### Problem
Run through the records and show each line that includes the string "agent".

------ Data provided ------

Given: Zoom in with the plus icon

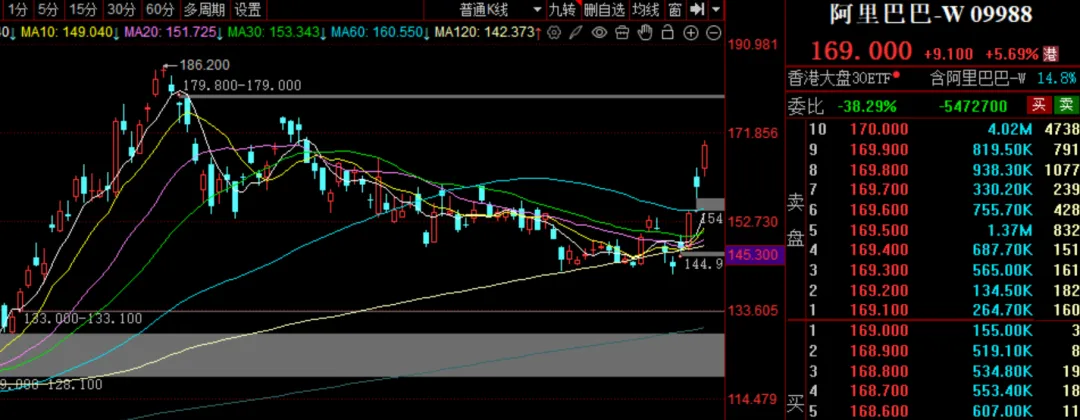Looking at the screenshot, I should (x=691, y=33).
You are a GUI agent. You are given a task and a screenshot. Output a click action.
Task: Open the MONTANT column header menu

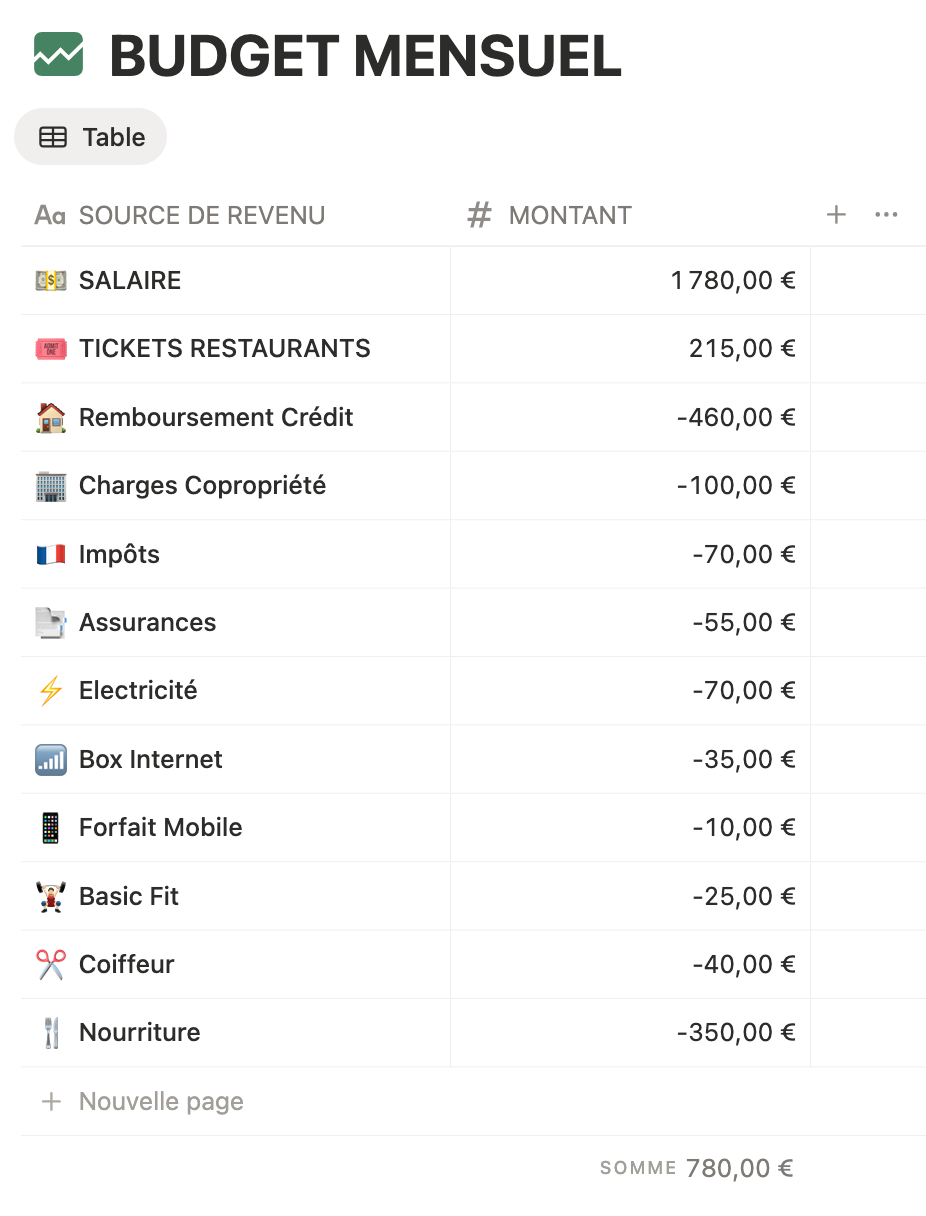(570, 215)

------
------ Data provided ------

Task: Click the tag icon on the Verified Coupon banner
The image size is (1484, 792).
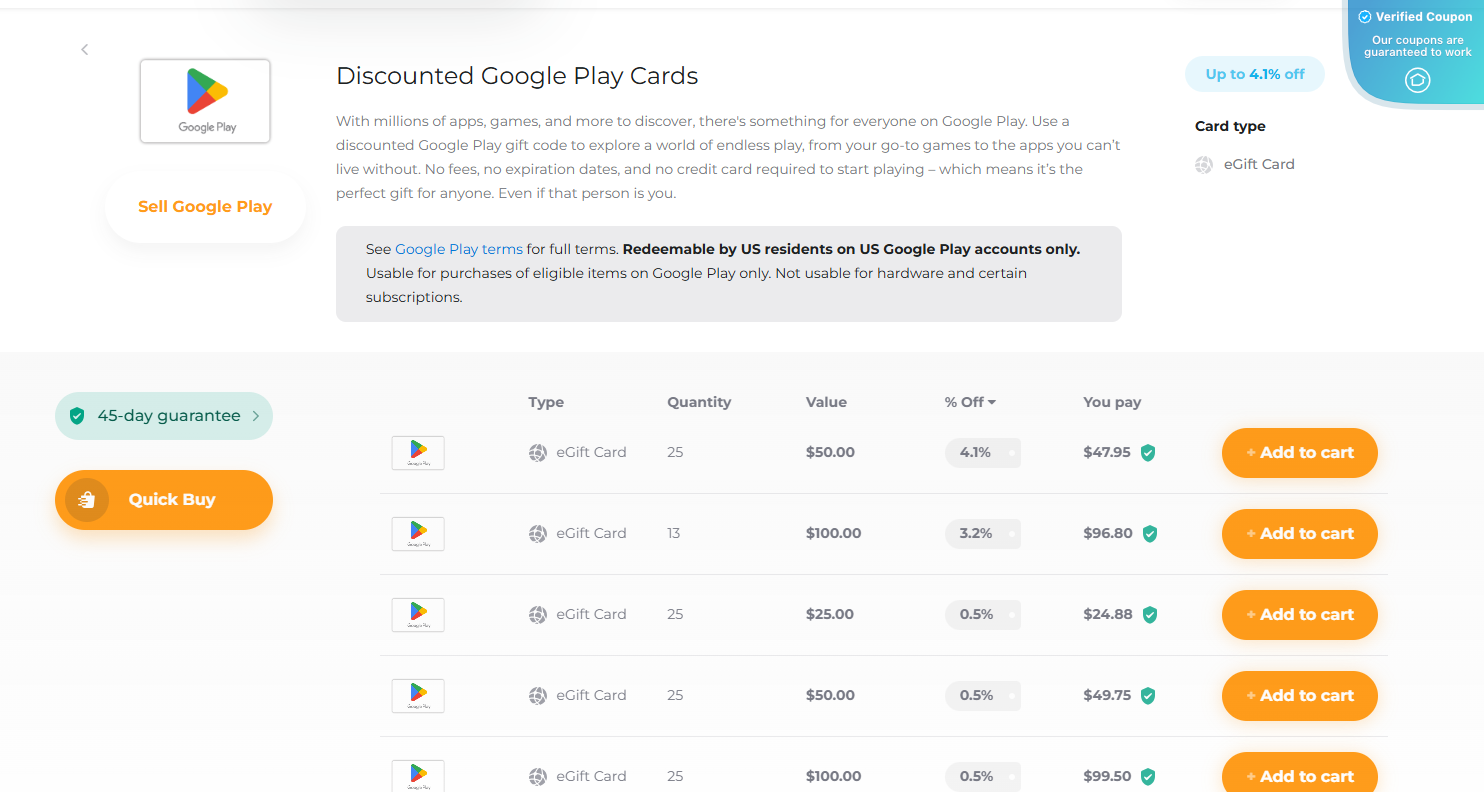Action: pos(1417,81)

------
------ Data provided ------

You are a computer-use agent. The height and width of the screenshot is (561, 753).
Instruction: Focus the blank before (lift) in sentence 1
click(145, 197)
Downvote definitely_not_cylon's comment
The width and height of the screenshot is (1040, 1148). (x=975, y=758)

------

### Answer
You are a GUI agent. You are given a task and a screenshot. Output a click action.
You are a computer-use agent. The height and width of the screenshot is (561, 753).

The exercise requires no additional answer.